Assignment: Start at the line below containing "Image resolution: width=555" and stop at the line containing "Open the Edit". Repeat every line of that stretch exactly, and nothing outside it.

Provided material:

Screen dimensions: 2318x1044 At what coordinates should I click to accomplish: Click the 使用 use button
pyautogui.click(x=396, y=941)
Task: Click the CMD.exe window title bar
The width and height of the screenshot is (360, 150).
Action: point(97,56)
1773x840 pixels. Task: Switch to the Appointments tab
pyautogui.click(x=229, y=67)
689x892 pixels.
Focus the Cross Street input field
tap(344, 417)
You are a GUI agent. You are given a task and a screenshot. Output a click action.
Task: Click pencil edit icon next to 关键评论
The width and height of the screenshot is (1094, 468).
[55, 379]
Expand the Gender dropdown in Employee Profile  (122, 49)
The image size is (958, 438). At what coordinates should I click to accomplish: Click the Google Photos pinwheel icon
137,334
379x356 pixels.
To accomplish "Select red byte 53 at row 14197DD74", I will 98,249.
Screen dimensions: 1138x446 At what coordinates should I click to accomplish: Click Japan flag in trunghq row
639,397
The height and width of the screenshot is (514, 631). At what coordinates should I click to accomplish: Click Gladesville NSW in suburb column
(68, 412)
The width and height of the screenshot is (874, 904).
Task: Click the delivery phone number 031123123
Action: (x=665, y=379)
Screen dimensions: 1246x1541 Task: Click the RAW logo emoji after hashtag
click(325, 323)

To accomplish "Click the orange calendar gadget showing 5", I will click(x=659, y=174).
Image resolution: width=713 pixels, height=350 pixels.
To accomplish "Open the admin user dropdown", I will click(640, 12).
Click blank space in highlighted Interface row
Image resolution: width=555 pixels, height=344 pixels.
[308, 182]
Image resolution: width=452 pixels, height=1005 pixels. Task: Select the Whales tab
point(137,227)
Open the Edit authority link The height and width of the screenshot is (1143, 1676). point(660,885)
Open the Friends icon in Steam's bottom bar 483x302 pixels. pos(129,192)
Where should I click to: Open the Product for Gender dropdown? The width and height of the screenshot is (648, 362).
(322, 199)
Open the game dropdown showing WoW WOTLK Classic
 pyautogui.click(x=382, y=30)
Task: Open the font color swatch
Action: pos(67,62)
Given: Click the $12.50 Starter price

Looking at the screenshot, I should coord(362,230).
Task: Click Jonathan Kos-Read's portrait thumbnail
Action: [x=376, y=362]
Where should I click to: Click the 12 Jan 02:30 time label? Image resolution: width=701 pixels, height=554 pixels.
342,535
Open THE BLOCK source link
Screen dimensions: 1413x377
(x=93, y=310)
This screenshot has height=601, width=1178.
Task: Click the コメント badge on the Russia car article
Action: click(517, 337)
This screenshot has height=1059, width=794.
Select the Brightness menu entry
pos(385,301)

Result:
Image resolution: width=555 pixels, height=344 pixels.
[308, 182]
Image resolution: width=452 pixels, height=1005 pixels. Task: Select the Whales tab
point(137,227)
Open the Edit authority link The height and width of the screenshot is (1143, 1676). point(660,885)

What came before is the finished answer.